En medio de los festejos, tras haber obtenido más del 55% de los votos, el flamante presidente electo Javier Milei pronunció las siguientes palabras: “No venimos a inventar nada, venimos a hacer las cosas que la historia ha demostrado que funcionan (…) lo mismo que hicimos en el siglo XIX en nuestro país, lo mismo que hicieron países como Irlanda. Venimos a abrazar las ideas de la libertad”.

Esta declaración probablemente haya abierto una incógnita en aquellos que buscan algo de certidumbre en el contexto actual: ¿Qué es lo que hizo Irlanda y qué podemos aprender de este caso?

Hasta mediados del siglo XX Irlanda fue un país agrícola, avocado principalmente al cultivo de la papa. En 1840 la isla sufrió una de las peores crisis alimentarias de la historia moderna occidental: La Gran Hambruna, hecho que terminó con la vida de más de un millón de personas y provocó la emigración (principalmente a Estados Unidos) de un tercio de la población.

====

TAREA 1 - Según el texto sobre Milei e Irlanda, ¿cuántas personas murieron en la Gran Hambruna?
TAREA 2 - Prosigue el texto sobre Milei e Irlanda a partir de su última oración.

====

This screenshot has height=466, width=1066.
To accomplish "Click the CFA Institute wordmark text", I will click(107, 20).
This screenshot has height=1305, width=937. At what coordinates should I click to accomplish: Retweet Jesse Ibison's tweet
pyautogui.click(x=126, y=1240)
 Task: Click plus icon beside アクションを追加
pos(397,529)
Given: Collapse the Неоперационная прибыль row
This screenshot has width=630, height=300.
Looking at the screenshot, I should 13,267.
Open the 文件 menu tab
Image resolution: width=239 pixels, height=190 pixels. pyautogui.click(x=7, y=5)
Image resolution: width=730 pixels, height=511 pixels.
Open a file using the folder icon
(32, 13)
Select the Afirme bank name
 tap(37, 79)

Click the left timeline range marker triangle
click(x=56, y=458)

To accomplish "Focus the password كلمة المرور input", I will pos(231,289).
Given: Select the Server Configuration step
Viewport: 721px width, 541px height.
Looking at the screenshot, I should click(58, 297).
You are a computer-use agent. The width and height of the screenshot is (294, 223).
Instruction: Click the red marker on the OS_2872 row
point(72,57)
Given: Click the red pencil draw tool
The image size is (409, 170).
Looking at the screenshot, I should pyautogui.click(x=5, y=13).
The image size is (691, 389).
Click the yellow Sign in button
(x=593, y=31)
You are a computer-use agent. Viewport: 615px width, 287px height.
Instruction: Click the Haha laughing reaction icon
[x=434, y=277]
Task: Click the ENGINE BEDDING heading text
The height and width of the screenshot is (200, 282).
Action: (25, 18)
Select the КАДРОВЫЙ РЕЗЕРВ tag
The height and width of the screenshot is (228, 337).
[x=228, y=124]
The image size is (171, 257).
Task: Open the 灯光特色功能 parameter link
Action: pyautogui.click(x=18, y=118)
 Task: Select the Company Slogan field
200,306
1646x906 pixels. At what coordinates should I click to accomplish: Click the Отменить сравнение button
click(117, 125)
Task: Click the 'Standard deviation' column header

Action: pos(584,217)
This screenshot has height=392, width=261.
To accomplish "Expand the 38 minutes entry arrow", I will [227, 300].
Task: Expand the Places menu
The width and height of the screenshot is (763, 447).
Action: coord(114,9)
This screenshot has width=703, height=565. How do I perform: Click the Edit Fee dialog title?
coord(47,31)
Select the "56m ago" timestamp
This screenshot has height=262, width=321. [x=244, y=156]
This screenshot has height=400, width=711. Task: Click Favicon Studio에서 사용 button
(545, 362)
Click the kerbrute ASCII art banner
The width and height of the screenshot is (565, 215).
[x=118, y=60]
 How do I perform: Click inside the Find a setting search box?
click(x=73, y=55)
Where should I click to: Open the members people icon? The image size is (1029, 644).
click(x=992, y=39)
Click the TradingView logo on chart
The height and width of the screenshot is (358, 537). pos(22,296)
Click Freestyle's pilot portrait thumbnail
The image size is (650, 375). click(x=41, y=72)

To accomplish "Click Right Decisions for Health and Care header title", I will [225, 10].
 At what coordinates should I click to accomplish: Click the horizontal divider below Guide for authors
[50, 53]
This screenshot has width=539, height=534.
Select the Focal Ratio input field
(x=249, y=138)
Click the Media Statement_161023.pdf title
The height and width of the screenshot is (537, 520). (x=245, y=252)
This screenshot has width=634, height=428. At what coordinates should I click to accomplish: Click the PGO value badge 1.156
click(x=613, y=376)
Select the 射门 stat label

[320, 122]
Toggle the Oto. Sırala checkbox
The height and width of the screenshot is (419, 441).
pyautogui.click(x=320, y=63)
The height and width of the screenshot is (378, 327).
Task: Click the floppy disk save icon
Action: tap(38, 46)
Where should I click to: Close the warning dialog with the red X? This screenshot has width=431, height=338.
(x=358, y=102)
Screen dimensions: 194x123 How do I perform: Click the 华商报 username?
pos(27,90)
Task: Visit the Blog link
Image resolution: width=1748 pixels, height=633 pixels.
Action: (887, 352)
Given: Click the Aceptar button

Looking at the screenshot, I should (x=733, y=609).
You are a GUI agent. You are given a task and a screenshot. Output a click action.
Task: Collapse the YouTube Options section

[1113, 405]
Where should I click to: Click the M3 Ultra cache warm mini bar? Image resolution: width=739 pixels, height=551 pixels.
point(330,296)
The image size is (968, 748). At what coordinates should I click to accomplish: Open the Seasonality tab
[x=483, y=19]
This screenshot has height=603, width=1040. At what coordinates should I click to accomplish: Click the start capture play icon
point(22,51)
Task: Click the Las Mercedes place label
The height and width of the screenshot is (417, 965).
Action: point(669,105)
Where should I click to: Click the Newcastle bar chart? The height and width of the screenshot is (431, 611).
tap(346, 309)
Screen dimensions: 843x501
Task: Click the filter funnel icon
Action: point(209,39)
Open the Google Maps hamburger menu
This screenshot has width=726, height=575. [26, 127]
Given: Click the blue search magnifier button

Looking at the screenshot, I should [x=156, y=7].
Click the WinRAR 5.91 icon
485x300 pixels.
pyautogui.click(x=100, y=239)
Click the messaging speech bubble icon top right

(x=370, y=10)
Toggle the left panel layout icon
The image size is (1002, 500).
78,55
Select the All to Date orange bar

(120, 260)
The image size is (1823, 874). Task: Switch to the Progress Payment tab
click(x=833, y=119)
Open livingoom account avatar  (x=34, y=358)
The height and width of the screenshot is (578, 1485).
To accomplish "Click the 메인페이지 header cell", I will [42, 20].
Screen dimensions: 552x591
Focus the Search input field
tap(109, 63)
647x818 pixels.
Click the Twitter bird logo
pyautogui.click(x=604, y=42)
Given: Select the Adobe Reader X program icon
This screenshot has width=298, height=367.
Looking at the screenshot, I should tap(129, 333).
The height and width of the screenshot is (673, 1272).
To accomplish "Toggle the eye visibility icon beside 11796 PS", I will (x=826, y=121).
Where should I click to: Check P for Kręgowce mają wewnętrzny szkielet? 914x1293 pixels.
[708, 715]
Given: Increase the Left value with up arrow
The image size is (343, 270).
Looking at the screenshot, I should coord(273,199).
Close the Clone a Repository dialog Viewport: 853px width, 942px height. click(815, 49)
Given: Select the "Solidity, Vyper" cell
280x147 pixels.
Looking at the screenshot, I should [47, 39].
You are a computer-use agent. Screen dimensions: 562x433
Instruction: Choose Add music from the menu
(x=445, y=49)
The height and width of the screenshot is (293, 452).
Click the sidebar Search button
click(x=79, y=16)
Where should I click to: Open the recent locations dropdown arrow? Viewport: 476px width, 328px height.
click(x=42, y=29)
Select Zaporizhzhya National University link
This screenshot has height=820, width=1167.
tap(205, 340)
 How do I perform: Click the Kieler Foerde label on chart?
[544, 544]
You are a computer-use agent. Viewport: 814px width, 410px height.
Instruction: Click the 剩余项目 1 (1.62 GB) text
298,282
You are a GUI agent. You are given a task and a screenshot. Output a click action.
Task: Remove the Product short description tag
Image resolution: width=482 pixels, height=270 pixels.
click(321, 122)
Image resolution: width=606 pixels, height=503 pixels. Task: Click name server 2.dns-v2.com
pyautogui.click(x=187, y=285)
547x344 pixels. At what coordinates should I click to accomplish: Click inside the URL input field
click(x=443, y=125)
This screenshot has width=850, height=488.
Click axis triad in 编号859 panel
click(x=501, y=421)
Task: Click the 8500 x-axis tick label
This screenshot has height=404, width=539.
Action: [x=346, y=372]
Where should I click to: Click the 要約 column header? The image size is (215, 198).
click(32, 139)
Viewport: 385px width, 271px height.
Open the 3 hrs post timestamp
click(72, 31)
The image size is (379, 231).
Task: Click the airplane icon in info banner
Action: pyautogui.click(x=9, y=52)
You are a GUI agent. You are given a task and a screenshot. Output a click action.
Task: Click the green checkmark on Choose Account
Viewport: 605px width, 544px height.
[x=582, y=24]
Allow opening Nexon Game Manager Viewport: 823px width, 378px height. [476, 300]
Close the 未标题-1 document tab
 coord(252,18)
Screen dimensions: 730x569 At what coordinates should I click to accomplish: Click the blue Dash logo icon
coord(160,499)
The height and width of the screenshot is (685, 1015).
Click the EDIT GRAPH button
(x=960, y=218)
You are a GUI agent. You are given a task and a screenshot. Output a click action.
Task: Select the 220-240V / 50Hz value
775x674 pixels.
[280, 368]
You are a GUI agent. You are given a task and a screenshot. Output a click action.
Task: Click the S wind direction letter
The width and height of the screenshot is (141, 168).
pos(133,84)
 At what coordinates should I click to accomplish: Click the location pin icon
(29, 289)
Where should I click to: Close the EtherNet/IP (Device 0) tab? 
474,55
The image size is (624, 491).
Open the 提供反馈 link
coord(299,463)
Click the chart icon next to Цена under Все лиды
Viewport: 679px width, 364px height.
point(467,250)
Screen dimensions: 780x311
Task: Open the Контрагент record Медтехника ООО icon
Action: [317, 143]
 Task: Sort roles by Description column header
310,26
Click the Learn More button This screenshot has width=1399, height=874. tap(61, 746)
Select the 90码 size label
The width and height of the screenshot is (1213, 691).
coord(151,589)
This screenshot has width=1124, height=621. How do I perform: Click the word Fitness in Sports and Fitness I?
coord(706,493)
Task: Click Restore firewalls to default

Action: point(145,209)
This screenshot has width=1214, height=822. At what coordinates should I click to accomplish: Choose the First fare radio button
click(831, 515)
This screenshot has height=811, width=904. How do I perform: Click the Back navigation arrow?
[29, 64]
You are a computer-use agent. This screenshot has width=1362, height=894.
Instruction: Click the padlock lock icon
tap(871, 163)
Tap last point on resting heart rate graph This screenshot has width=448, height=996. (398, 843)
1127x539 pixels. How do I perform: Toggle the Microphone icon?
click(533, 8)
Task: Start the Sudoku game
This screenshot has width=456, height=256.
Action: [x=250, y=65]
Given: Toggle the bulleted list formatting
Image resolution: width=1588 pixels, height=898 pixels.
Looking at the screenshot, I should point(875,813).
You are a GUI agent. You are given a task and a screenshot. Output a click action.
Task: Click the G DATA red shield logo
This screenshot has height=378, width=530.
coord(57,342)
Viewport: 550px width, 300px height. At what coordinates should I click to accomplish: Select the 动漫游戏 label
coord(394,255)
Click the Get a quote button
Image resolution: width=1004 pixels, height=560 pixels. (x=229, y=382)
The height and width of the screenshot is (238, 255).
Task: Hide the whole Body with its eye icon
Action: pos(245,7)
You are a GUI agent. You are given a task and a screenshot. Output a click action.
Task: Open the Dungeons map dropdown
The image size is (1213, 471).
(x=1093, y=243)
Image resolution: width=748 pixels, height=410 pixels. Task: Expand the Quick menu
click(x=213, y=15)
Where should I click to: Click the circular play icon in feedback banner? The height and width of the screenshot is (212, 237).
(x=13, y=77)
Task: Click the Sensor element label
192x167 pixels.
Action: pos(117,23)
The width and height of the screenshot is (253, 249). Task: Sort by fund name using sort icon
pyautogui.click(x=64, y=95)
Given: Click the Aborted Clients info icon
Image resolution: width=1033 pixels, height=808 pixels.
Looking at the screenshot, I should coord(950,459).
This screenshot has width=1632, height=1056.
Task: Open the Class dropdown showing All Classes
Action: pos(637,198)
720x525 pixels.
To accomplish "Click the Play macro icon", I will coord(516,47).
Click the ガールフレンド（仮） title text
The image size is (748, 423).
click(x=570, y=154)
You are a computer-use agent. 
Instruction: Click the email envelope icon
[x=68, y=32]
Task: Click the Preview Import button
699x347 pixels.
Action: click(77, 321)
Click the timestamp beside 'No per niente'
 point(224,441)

====

RESULTADO 1 - Más de un millón de personas.

RESULTADO 2 -
Su independencia de Gran Bretaña en 1921 y la gran depresión del 29’ la empujaron al desarrollo de un sistema de proteccionismo extremo en busca de la autosuficiencia. Bajo este régimen, la tasa de crecimiento promedio de la isla en 1950 fue de tan solo el 2%, en contraste con el 5,5% promedio del resto de Europa occidental. El deterioro económico se reflejaba en una masiva emigración de jóvenes que buscaban evitar un futuro irremediablemente atado al trabajo agrícola en su propia tierra.

Fue a partir del año 1959 cuando el nuevo Premier Sean O’Kelly puso en marcha un plan de liberalización paulatina de la economía. Primero estableciendo Zonas de Libre Comercio en donde empresas extranjeras podían establecerse pagando bajos impuestos, importar bajo aranceles reducidos y exportar con ciertas facilidades impositivas, principalmente al Reino Unido.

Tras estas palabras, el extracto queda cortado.